#### [Extracted data entries]

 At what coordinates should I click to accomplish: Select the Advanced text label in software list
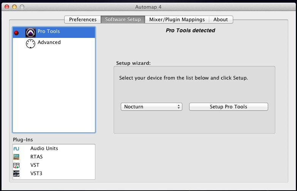coord(49,42)
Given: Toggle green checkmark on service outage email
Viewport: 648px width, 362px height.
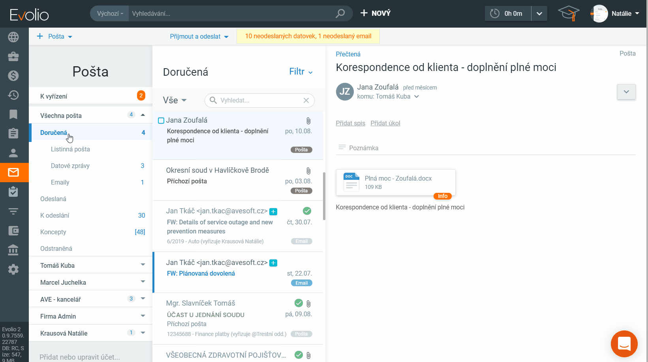Looking at the screenshot, I should tap(307, 211).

#### [Required work]
Output all the records above again exactly, with the pictures dropped.

#### [Reply]
 At what coordinates should I click to accomplish: Select the Advanced text label in software list
coord(49,42)
Given: Toggle green checkmark on service outage email
Viewport: 648px width, 362px height.
Looking at the screenshot, I should tap(307, 211).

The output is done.